### [Work to be completed]
Exactly the lines from the one containing "Instruction: Click the zoom in magnifier icon" through the end of the data, and nothing more, should be retyped; pictures stay out.

═════ Materials provided ═════

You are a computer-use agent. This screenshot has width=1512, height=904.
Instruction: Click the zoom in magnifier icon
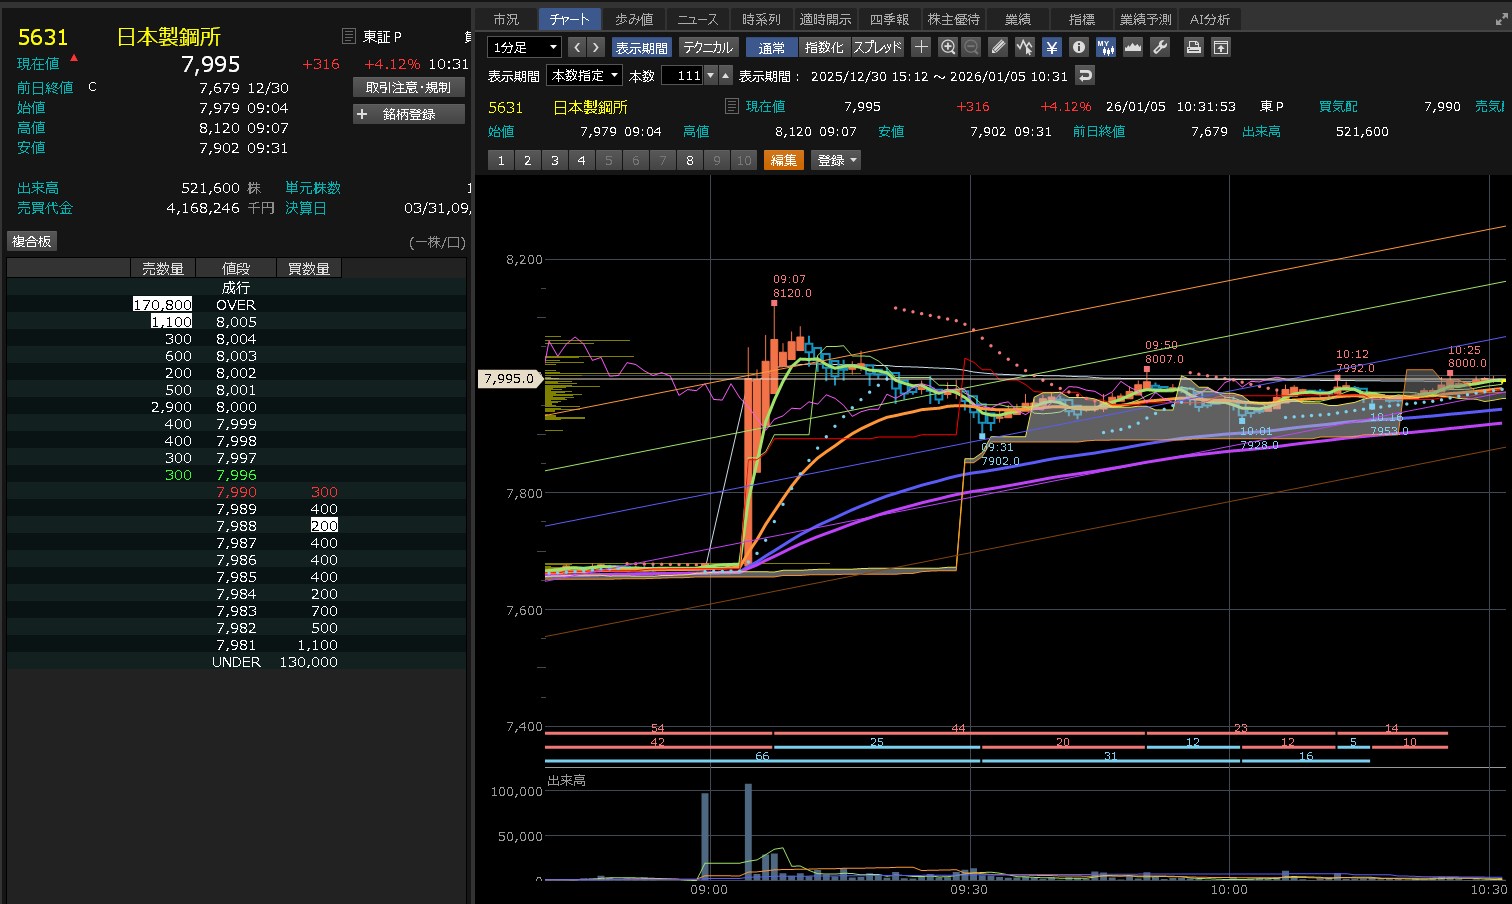948,47
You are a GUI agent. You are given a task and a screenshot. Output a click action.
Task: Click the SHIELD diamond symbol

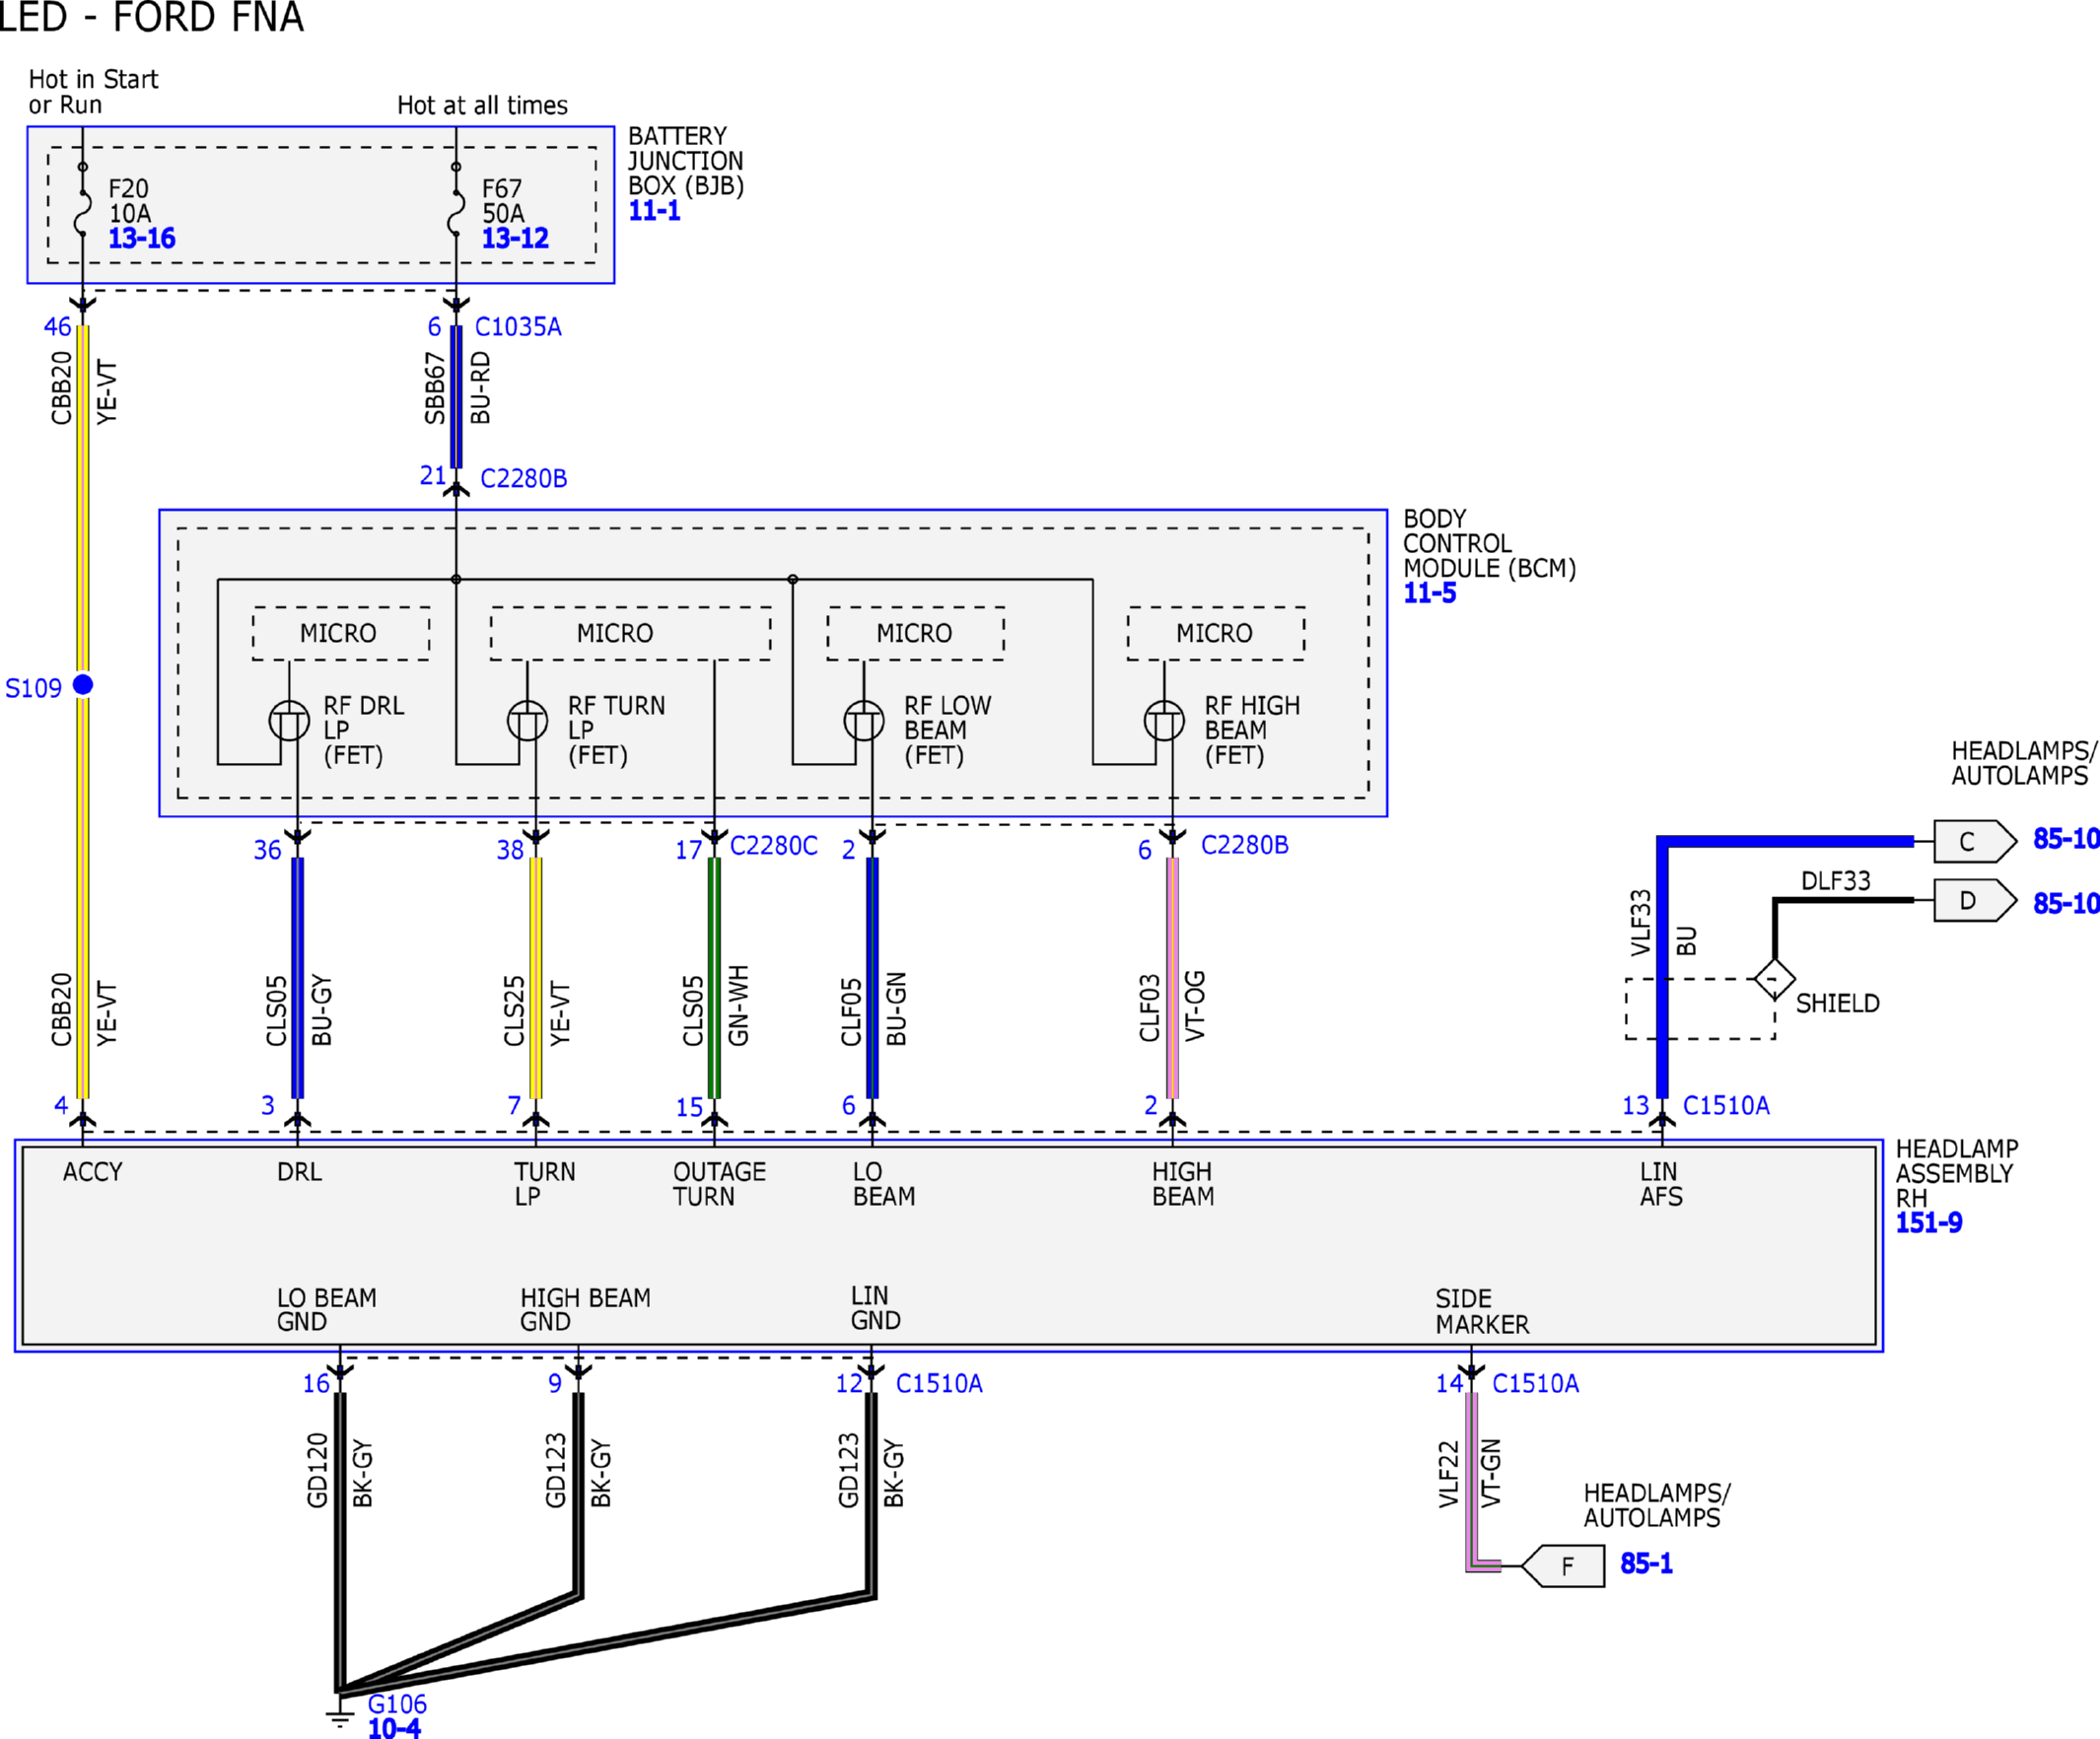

═════

### [Exercise result]
Instruction: Click the zoom in magnifier icon
948,47
You are a GUI agent. You are given a task and a screenshot. Output a click action.
Task: Click the SHIELD diamond symbol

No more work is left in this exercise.